Casual conversations with modern day managers tell us how bad this can be. On the one hand is the push to “perform”. On the other is the freedom if not encouragement offered to many to get away without being asked how this performance was reached. To top it is the treadmill that must keep running to finance a lifestyle that has become the hallmark of the Indian manager who has arrived – luxury housing (often of a vertical gated community variety), holidays abroad and expensive education in “international” schools for kids.
In this scenario, and particularly when everyone is playing the game, values are easily given the go by. Unless they are drilled in, repeatedly reminded and indeed a large and even expensive framework put in place to enforce them and iron-clad protection accorded to whistle blowers, ethics and values will remain the first casualty of the new corporate India. This gives both business and the India growth story a bad name.
In India, the journey to a more ethical workplace will progress, even if slowly. But what individuals need to understand is that a price is paid for violations. It hits back, sometimes directly and at other times in complex, long winded ways.
An EY (formerly Ernst & Young) survey released this month reported 57% of respondents saying that even though senior management said “no” to bribes, they would choose to ignore unethical actions of employees to achieve corporate revenue targets. EY said India ranks the same as Mainland China with 60% of respondents stating that their company’s ethical standards have improved in the last two years. But 78% also say that fraud, bribery and corrupt practices continue to happen widely in India, followed by 48% stating that it is common to use bribery to win contracts –findings which put India above the Asia Pacific averages of 63% and 35% respectively.

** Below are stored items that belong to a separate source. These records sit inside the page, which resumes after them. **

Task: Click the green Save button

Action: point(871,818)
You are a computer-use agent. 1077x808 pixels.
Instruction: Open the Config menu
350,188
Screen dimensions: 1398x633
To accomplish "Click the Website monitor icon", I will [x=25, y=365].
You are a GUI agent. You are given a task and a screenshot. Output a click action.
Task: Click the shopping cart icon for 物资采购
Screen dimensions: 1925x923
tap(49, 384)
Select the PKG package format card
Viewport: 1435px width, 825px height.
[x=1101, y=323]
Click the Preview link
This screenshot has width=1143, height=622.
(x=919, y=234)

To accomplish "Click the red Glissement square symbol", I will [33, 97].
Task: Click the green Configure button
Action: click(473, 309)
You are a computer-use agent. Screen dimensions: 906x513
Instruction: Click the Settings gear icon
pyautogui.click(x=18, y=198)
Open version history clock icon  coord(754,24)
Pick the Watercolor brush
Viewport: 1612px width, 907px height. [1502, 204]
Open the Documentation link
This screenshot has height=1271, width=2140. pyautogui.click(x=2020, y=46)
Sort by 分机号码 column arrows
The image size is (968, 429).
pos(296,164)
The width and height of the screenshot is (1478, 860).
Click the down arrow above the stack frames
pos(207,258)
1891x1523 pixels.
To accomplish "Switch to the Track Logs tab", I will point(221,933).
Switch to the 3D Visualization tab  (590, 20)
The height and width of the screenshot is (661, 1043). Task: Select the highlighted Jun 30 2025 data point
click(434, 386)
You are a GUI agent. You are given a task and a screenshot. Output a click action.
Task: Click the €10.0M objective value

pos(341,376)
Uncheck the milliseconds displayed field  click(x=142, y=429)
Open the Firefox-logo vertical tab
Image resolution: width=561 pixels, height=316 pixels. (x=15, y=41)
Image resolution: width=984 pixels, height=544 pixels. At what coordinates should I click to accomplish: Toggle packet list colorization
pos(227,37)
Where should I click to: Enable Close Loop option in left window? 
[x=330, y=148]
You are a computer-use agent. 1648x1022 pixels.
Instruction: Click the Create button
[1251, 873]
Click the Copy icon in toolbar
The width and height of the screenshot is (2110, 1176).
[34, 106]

It was the celebrated management guru Jack Welch who divided managers into four categories: those who get the results and have values (so you must keep them), those who do not get the results and do not have values (you fire them), those who don’t get the results and have values (you work with them). But there is the fourth kind which is the most toxic to an organisation: managers who get the results and don’t have the values. Fire them fast, and first. The same may be said about CEOs.
In India, the journey to a more ethical workplace will progress, even if slowly. But what individuals need to understand is that a price is paid for violations. It hits back, sometimes directly and at other times in complex, long winded ways. It was a senior government official who put it rather well in a private conversation: When things go wrong, the price will be paid by the individual. The system is always clean.
Modern-day managers in India will do well to remember that.